Disaster relief gaps

In India, drought is a notified national disaster but despite that, declaration of a drought in a state, assessing its extent, damage and issuing compensation to those affected often becomes a problem and many who suffered losses are not recognised.

In 2023, Karnataka Chief Minister Siddaramaiah had written to the Union government to review the current parameters for a state to declare drought and consider amending them, to establish a more responsive framework that acknowledges the realities of each state and offers timely assistance to farmers.

Drought is one of the known causes of farmer suicides in India.
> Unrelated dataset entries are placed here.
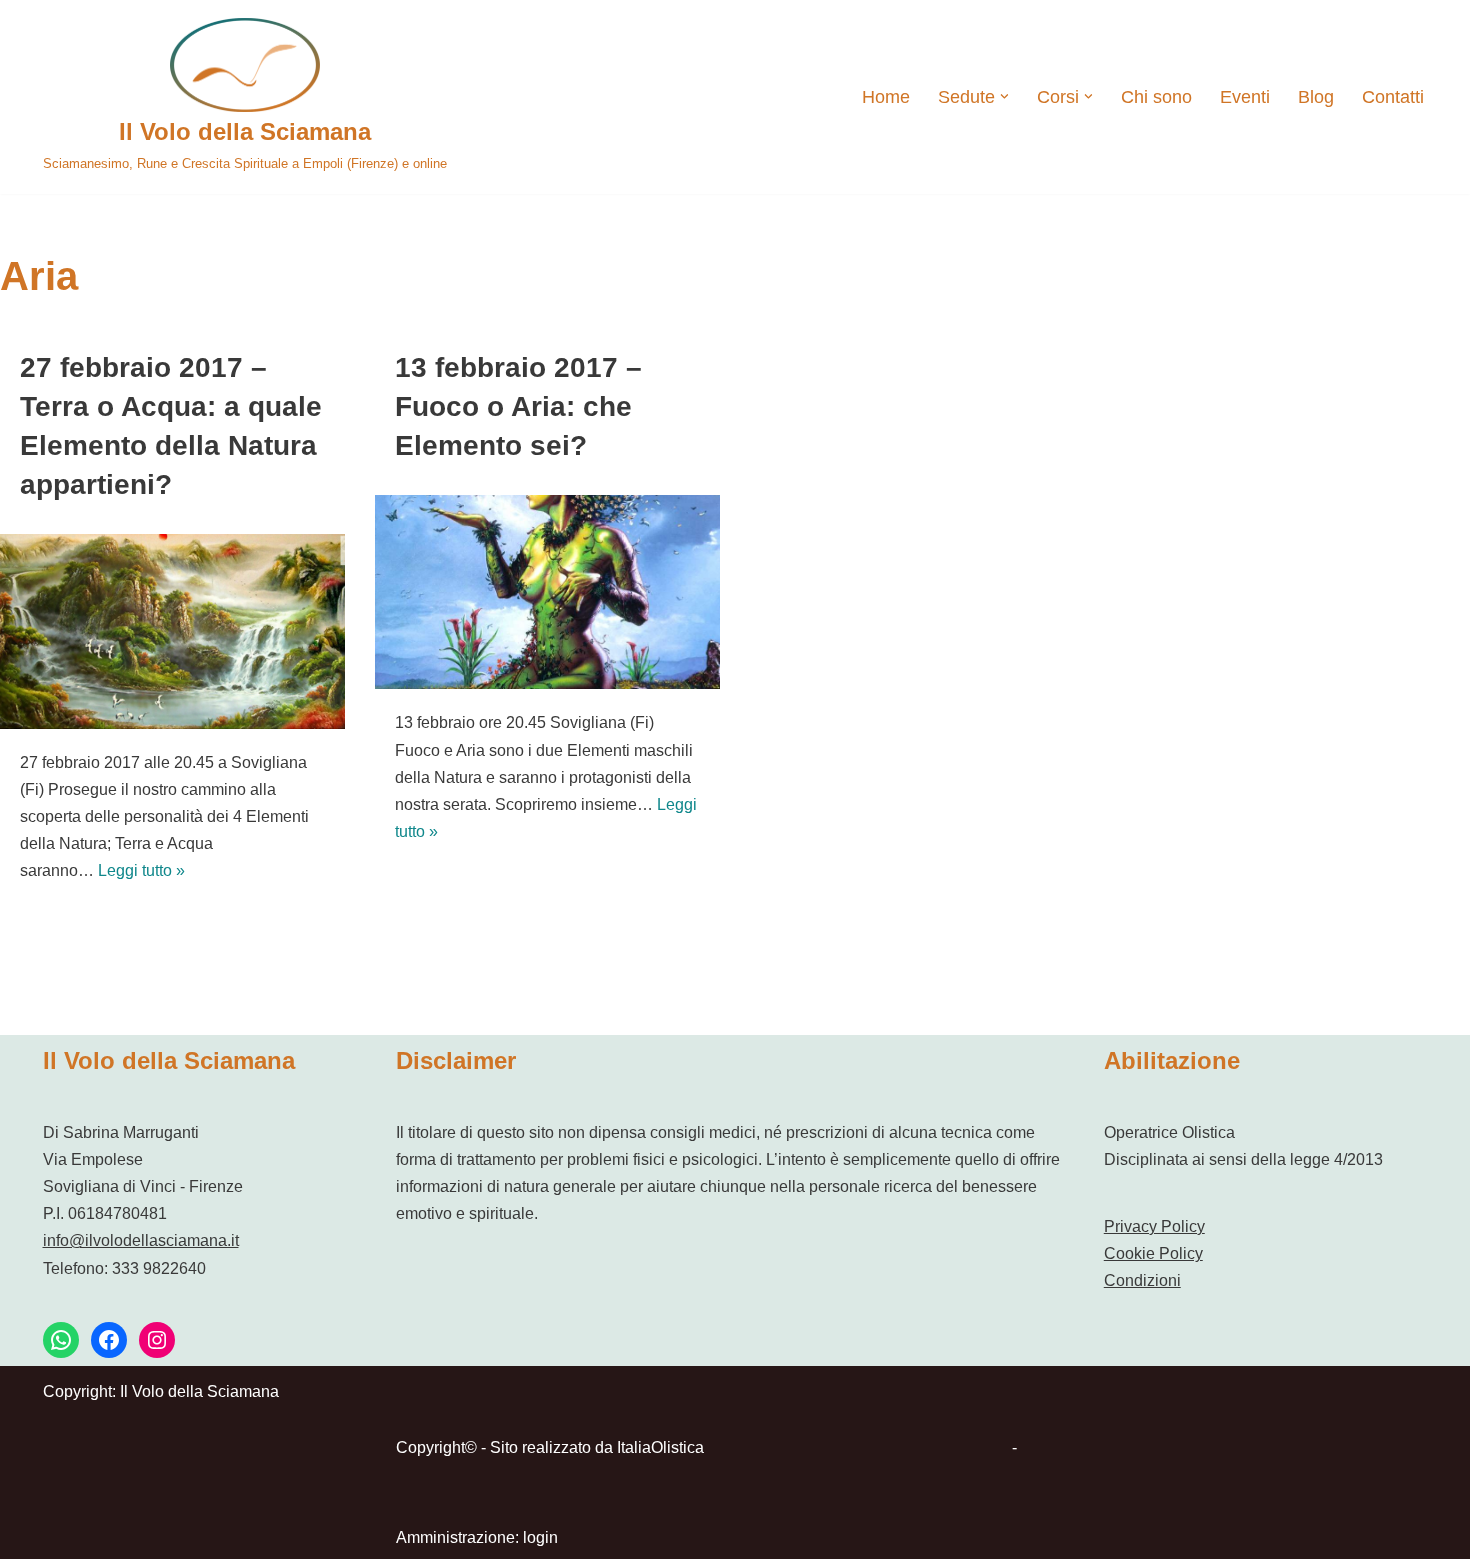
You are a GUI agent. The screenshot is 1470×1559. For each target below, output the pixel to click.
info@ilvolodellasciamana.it (141, 1240)
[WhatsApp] (61, 1340)
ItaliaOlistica (660, 1447)
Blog (1316, 97)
If heatwaves are notified as national disasters, India will have to make sure the same challenges do not recur.

Despite the under-reporting, the number of people dying due to heat waves is quite high and estimates suggest higher mortality risk in the coming years, thus increasing the compensation pressure on the exchequer.

“The indirect nature of heat-related casualties makes attribution inherently challenging,” noted Ranjit from IIHS. “When compensation becomes obligatory under a notified disaster framework, it might deepen the problem of underreporting of heat-related deaths, similar to what was seen during the COVID-19 pandemic. We need to move beyond ex-post compensation toward stronger preventive measures and impact-based financing mechanisms for extreme heat.”

Abhiyant Tiwari, lead of health and climate resilience at NRDC India, believes the move is an important first step.

“Heat is also a geographically widespread disaster as compared to a flood which has a clear spatio-temporal path. Heat can cover the entire state, so there is no clear spatio-temporal scale for it,” said Tiwari.

He believes there is a need for widespread training and sensitisation of officials and staffers who respond to heat and these funds could be useful towards that.

As for the challenges in awarding compensation, Tiwari believes it to be possible.

“There are examples of states who are doing it right now. We can look into that and check what they do right.” he said.